Kini, galau menjadi kata yang begitu mudah disematkan seseorang pada orang lain, terutama untuk memberikan judgment pada status dan tweet di jejaring sosial. Bermula dari Twitter, penggunaan kata ‘galau’ meluas, bahkan hingga yang tidak punya Twitter atau jarang aktif di Facebook pun jadi ikut-ikutan menggunakannya. Apa definisi galau, setiap orang pasti punya gambaran sendiri-sendiri (tapi saya sangsi akan ketepatannya). Namun apakah, orang yang di-judge galau benar-benar galau? Bisa jadi gambaran pen-judge tidak sesuai kenyataan dan dia sudah salah menilai yang di-judge. Ada misjudgment disini. Jumat malam (29 Mei 2012), saat asyik bermain di Twitterland, perhatian saya tersita oleh kicauan Presiden Jancukers, Mbah Sudjiwo Tedjo.
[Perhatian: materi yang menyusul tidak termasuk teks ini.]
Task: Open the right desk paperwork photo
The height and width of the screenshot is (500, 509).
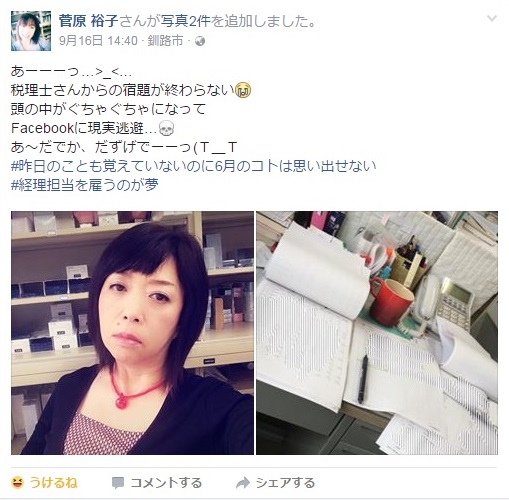Action: point(377,333)
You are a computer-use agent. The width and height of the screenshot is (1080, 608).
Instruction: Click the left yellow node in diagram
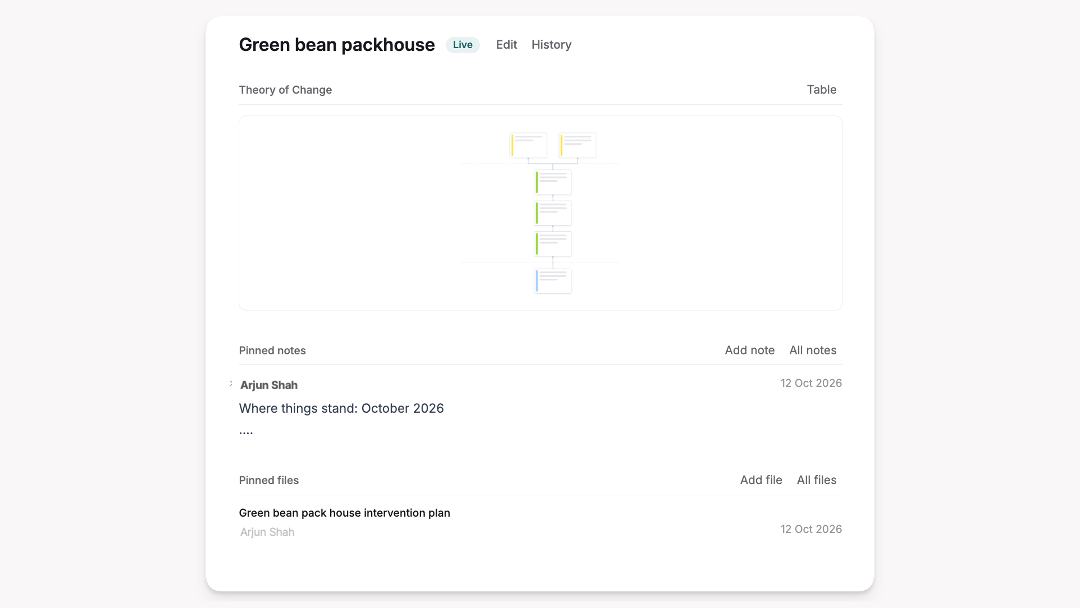(x=529, y=145)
Melalui akunnya, @sudjiwotedjo, beliau menulis:
1) Blm terbiasa baca/tulis buku langsung main twitter, maka Berargumentasi disebutnya labil, menyatakan pendapat » curhat, romantis » galau 2) Feelingku 75 persen pemain twitter gak punya tradisi baca/tulis buku langsung terjun bebas ngetwit..akibatnya ya salah tankap twit terus2an 3) Padahal berpendapat dan curhat tuh beda jauuuuh…curhat itu lebih ke keluh kesah ..berpendapat lbh ke mengemukakan pandangan2 4) Setuju. Lama2 org males romantis karena entar disebut galau. Males peduli takut disebut kepo. Males mendetil takut dibilang rempong 5) Juga, lama2 generasi mendatang males berpendapat takut dikira curhat. Males mengubah2 point of view dlm debat takut dibilang labil
Saya pun tergelitik untuk mengeluarkan kicauan dari akun saya @pratamayogan:
1) Saat keromantisan disalahpahami sebagai kegalauan.Bangsa ini adalah bangsa yg selalu buru-buru menelan tnpa menyempatkan diri utk mengunyah. 2) Orang romantis dibilang galau, orang berpendapat dibilang curhat, orang peduli dibilang kepo, orang mendetail dibilang rempong. 3) Orang mau maju dibilang sok, orang terbuka pada pikiran baru dibilang labil, orang berani berbeda dibilang freak. Bijak sekali bangsa ni.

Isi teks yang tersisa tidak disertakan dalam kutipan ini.